◆ EXERCISE DETAILS ◆
Your task is to output the data exactly as it stands.

===

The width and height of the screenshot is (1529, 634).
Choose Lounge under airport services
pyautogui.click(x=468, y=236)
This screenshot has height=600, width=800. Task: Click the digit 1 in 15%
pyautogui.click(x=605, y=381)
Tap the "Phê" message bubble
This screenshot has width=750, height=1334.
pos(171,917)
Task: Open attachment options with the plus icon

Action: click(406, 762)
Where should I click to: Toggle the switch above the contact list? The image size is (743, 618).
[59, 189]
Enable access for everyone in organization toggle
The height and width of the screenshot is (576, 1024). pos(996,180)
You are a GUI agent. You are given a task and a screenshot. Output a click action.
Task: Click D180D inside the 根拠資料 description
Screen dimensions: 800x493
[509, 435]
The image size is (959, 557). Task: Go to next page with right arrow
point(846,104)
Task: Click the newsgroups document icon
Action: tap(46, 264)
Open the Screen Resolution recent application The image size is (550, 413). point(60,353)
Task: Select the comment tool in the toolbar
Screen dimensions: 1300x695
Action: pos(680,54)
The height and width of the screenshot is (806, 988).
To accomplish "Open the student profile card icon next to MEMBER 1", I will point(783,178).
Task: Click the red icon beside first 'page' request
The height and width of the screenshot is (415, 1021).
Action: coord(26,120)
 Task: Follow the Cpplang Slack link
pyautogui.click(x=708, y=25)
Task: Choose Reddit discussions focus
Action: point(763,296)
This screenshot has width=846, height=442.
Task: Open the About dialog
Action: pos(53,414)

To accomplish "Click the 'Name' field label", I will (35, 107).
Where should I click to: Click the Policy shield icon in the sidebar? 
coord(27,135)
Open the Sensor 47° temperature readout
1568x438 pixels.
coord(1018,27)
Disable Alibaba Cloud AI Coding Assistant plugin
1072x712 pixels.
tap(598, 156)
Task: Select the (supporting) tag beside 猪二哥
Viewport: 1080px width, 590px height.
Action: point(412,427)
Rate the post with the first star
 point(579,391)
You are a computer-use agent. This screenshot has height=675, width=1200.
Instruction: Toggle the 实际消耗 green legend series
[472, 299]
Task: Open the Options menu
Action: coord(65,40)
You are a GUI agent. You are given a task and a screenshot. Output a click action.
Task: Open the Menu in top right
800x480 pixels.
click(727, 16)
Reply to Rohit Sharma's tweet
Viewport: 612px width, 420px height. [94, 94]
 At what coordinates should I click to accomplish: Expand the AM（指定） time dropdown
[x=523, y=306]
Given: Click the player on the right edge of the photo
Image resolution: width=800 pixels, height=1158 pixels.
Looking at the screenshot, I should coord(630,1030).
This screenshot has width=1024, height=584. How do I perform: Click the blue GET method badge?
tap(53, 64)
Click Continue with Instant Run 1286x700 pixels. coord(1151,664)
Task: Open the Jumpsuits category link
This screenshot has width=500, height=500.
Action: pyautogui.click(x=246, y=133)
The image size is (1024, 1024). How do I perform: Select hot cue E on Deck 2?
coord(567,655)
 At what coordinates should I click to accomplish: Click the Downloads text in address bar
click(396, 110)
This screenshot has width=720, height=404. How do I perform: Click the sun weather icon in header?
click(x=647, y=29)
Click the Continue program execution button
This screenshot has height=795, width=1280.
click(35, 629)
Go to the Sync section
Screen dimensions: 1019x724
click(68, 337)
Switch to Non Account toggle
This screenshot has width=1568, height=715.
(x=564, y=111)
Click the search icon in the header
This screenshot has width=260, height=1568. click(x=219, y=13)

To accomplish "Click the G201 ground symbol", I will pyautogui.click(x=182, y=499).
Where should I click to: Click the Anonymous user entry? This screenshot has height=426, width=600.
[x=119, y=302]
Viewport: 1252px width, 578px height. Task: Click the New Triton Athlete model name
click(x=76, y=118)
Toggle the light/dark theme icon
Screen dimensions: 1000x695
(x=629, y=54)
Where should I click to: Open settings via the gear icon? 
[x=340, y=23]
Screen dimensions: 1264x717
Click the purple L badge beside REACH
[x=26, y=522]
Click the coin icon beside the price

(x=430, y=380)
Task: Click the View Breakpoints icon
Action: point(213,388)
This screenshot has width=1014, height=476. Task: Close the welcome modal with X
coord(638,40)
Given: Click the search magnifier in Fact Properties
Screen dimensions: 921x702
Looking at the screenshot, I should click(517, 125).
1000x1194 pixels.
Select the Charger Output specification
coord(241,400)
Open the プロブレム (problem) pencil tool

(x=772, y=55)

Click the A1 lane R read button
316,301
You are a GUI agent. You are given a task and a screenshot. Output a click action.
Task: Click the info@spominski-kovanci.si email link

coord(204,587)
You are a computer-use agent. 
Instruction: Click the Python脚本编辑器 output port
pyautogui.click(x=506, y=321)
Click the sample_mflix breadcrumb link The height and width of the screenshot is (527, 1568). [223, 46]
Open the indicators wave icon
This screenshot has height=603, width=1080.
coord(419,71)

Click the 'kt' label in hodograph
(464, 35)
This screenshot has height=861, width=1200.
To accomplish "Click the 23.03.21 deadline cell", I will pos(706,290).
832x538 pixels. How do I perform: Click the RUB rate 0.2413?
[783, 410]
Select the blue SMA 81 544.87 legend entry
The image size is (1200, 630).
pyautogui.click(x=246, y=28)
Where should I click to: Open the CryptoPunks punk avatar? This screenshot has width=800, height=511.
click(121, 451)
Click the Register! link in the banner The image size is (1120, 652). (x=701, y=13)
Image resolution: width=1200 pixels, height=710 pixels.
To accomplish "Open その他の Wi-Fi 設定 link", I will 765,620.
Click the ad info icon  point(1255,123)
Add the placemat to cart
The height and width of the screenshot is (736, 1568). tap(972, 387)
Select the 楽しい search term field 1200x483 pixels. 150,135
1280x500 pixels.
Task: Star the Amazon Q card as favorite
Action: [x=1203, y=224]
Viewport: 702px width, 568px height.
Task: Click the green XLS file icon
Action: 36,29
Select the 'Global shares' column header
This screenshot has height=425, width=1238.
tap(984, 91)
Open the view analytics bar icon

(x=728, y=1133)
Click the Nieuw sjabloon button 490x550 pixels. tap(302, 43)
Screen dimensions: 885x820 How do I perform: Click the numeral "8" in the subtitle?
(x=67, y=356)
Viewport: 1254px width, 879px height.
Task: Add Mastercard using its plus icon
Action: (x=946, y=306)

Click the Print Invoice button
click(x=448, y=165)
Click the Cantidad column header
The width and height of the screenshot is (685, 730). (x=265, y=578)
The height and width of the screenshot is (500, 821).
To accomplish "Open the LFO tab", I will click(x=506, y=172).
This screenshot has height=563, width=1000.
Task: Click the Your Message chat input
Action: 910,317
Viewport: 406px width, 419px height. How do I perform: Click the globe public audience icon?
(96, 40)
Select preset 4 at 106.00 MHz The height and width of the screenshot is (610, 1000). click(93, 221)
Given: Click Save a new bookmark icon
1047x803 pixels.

===

◆ ANSWER TO THE EXERCISE ◆
The width and height of the screenshot is (1529, 634).
Choose Lounge under airport services
pyautogui.click(x=468, y=236)
This screenshot has height=600, width=800. Task: Click the digit 1 in 15%
pyautogui.click(x=605, y=381)
Tap the "Phê" message bubble
This screenshot has width=750, height=1334.
pos(171,917)
Task: Open attachment options with the plus icon

Action: click(406, 762)
Where should I click to: Toggle the switch above the contact list? The image size is (743, 618).
[59, 189]
Enable access for everyone in organization toggle
The height and width of the screenshot is (576, 1024). pos(996,180)
You are a GUI agent. You are given a task and a screenshot. Output a click action.
Task: Click D180D inside the 根拠資料 description
Screen dimensions: 800x493
[509, 435]
The image size is (959, 557). Task: Go to next page with right arrow
point(846,104)
Task: Click the newsgroups document icon
Action: tap(46, 264)
Open the Screen Resolution recent application The image size is (550, 413). point(60,353)
Task: Select the comment tool in the toolbar
Screen dimensions: 1300x695
Action: pos(680,54)
The height and width of the screenshot is (806, 988).
To accomplish "Open the student profile card icon next to MEMBER 1", I will point(783,178).
Task: Click the red icon beside first 'page' request
The height and width of the screenshot is (415, 1021).
Action: coord(26,120)
 Task: Follow the Cpplang Slack link
pyautogui.click(x=708, y=25)
Task: Choose Reddit discussions focus
Action: point(763,296)
This screenshot has width=846, height=442.
Task: Open the About dialog
Action: pos(53,414)

To accomplish "Click the 'Name' field label", I will (35, 107).
Where should I click to: Click the Policy shield icon in the sidebar? 
coord(27,135)
Open the Sensor 47° temperature readout
1568x438 pixels.
coord(1018,27)
Disable Alibaba Cloud AI Coding Assistant plugin
1072x712 pixels.
tap(598, 156)
Task: Select the (supporting) tag beside 猪二哥
Viewport: 1080px width, 590px height.
Action: point(412,427)
Rate the post with the first star
 point(579,391)
You are a computer-use agent. This screenshot has height=675, width=1200.
Instruction: Toggle the 实际消耗 green legend series
[472, 299]
Task: Open the Options menu
Action: coord(65,40)
You are a GUI agent. You are given a task and a screenshot. Output a click action.
Task: Open the Menu in top right
800x480 pixels.
click(727, 16)
Reply to Rohit Sharma's tweet
Viewport: 612px width, 420px height. [94, 94]
 At what coordinates should I click to accomplish: Expand the AM（指定） time dropdown
[x=523, y=306]
Given: Click the player on the right edge of the photo
Image resolution: width=800 pixels, height=1158 pixels.
Looking at the screenshot, I should coord(630,1030).
This screenshot has width=1024, height=584. How do I perform: Click the blue GET method badge?
tap(53, 64)
Click Continue with Instant Run 1286x700 pixels. coord(1151,664)
Task: Open the Jumpsuits category link
This screenshot has width=500, height=500.
Action: pyautogui.click(x=246, y=133)
The image size is (1024, 1024). How do I perform: Select hot cue E on Deck 2?
coord(567,655)
 At what coordinates should I click to accomplish: Click the Downloads text in address bar
click(396, 110)
This screenshot has width=720, height=404. How do I perform: Click the sun weather icon in header?
click(x=647, y=29)
Click the Continue program execution button
This screenshot has height=795, width=1280.
click(35, 629)
Go to the Sync section
Screen dimensions: 1019x724
click(68, 337)
Switch to Non Account toggle
This screenshot has width=1568, height=715.
(x=564, y=111)
Click the search icon in the header
This screenshot has width=260, height=1568. click(x=219, y=13)

To accomplish "Click the G201 ground symbol", I will pyautogui.click(x=182, y=499).
Where should I click to: Click the Anonymous user entry? This screenshot has height=426, width=600.
[x=119, y=302]
Viewport: 1252px width, 578px height. Task: Click the New Triton Athlete model name
click(x=76, y=118)
Toggle the light/dark theme icon
Screen dimensions: 1000x695
(x=629, y=54)
Where should I click to: Open settings via the gear icon? 
[x=340, y=23]
Screen dimensions: 1264x717
Click the purple L badge beside REACH
[x=26, y=522]
Click the coin icon beside the price

(x=430, y=380)
Task: Click the View Breakpoints icon
Action: point(213,388)
This screenshot has width=1014, height=476. Task: Close the welcome modal with X
coord(638,40)
Given: Click the search magnifier in Fact Properties
Screen dimensions: 921x702
Looking at the screenshot, I should click(517, 125).
1000x1194 pixels.
Select the Charger Output specification
coord(241,400)
Open the プロブレム (problem) pencil tool

(x=772, y=55)

Click the A1 lane R read button
316,301
You are a GUI agent. You are given a task and a screenshot. Output a click action.
Task: Click the info@spominski-kovanci.si email link

coord(204,587)
You are a computer-use agent. 
Instruction: Click the Python脚本编辑器 output port
pyautogui.click(x=506, y=321)
Click the sample_mflix breadcrumb link The height and width of the screenshot is (527, 1568). [223, 46]
Open the indicators wave icon
This screenshot has height=603, width=1080.
coord(419,71)

Click the 'kt' label in hodograph
(464, 35)
This screenshot has height=861, width=1200.
To accomplish "Click the 23.03.21 deadline cell", I will pos(706,290).
832x538 pixels. How do I perform: Click the RUB rate 0.2413?
[783, 410]
Select the blue SMA 81 544.87 legend entry
The image size is (1200, 630).
pyautogui.click(x=246, y=28)
Where should I click to: Open the CryptoPunks punk avatar? This screenshot has width=800, height=511.
click(121, 451)
Click the Register! link in the banner The image size is (1120, 652). (x=701, y=13)
Image resolution: width=1200 pixels, height=710 pixels.
To accomplish "Open その他の Wi-Fi 設定 link", I will 765,620.
Click the ad info icon  point(1255,123)
Add the placemat to cart
The height and width of the screenshot is (736, 1568). tap(972, 387)
Select the 楽しい search term field 1200x483 pixels. 150,135
1280x500 pixels.
Task: Star the Amazon Q card as favorite
Action: [x=1203, y=224]
Viewport: 702px width, 568px height.
Task: Click the green XLS file icon
Action: 36,29
Select the 'Global shares' column header
This screenshot has height=425, width=1238.
tap(984, 91)
Open the view analytics bar icon

(x=728, y=1133)
Click the Nieuw sjabloon button 490x550 pixels. tap(302, 43)
Screen dimensions: 885x820 How do I perform: Click the numeral "8" in the subtitle?
(x=67, y=356)
Viewport: 1254px width, 879px height.
Task: Add Mastercard using its plus icon
Action: (x=946, y=306)

Click the Print Invoice button
click(x=448, y=165)
Click the Cantidad column header
The width and height of the screenshot is (685, 730). (x=265, y=578)
The height and width of the screenshot is (500, 821).
To accomplish "Open the LFO tab", I will click(x=506, y=172).
This screenshot has height=563, width=1000.
Task: Click the Your Message chat input
Action: 910,317
Viewport: 406px width, 419px height. How do I perform: Click the globe public audience icon?
(96, 40)
Select preset 4 at 106.00 MHz The height and width of the screenshot is (610, 1000). click(93, 221)
Given: Click Save a new bookmark icon
1047x803 pixels.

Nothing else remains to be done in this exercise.